# EXERCISE REQUIREMENTS
Take the line containing "This screenshot has width=2081, height=1463." as the first and the last line of the records below as the end, and please set down only what lies between them exactly, both ends included.
---
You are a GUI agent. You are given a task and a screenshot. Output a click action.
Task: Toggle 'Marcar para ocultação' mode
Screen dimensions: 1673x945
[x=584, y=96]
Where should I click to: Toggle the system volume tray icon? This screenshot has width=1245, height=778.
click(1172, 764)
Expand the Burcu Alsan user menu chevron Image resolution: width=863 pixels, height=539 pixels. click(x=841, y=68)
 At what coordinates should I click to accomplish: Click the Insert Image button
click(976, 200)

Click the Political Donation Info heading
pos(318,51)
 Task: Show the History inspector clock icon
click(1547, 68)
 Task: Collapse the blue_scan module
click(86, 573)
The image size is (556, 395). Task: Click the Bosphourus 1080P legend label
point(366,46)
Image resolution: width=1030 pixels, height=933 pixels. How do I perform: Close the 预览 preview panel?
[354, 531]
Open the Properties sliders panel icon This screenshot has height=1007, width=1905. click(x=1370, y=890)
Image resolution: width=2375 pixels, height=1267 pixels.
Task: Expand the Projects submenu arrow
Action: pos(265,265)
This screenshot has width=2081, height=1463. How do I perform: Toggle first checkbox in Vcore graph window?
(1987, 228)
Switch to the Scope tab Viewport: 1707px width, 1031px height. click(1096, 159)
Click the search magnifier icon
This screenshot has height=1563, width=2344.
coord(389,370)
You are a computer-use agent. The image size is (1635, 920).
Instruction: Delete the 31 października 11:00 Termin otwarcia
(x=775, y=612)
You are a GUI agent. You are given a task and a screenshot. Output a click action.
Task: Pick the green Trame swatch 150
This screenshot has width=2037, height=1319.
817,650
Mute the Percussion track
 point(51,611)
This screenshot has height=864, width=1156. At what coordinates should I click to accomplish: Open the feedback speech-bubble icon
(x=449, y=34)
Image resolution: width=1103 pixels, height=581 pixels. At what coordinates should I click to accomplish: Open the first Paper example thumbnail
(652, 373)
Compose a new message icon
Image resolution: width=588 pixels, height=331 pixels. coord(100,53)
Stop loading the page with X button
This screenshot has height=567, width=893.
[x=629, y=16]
---
# RESPONSE
This screenshot has width=2081, height=1463. How do I perform: Toggle first checkbox in Vcore graph window?
(1987, 228)
Switch to the Scope tab Viewport: 1707px width, 1031px height. click(1096, 159)
Click the search magnifier icon
This screenshot has height=1563, width=2344.
coord(389,370)
You are a computer-use agent. The image size is (1635, 920).
Instruction: Delete the 31 października 11:00 Termin otwarcia
(x=775, y=612)
You are a GUI agent. You are given a task and a screenshot. Output a click action.
Task: Pick the green Trame swatch 150
This screenshot has width=2037, height=1319.
817,650
Mute the Percussion track
 point(51,611)
This screenshot has height=864, width=1156. At what coordinates should I click to accomplish: Open the feedback speech-bubble icon
(x=449, y=34)
Image resolution: width=1103 pixels, height=581 pixels. At what coordinates should I click to accomplish: Open the first Paper example thumbnail
(652, 373)
Compose a new message icon
Image resolution: width=588 pixels, height=331 pixels. coord(100,53)
Stop loading the page with X button
This screenshot has height=567, width=893.
[x=629, y=16]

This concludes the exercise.